Recast the items below as a Markdown table with two columns, Row and Item Line. Give each non-blank line its own numbered row, and leave out any blank lines.

----

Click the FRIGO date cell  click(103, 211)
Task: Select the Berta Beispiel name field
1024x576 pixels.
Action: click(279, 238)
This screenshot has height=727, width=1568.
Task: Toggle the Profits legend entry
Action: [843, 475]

----

» **OUTPUT BELOW**:
| Row | Item Line |
|---|---|
| 1 | Click the FRIGO date cell  click(103, 211) |
| 2 | Task: Select the Berta Beispiel name field |
| 3 | 1024x576 pixels. |
| 4 | Action: click(279, 238) |
| 5 | This screenshot has height=727, width=1568. |
| 6 | Task: Toggle the Profits legend entry |
| 7 | Action: [843, 475] |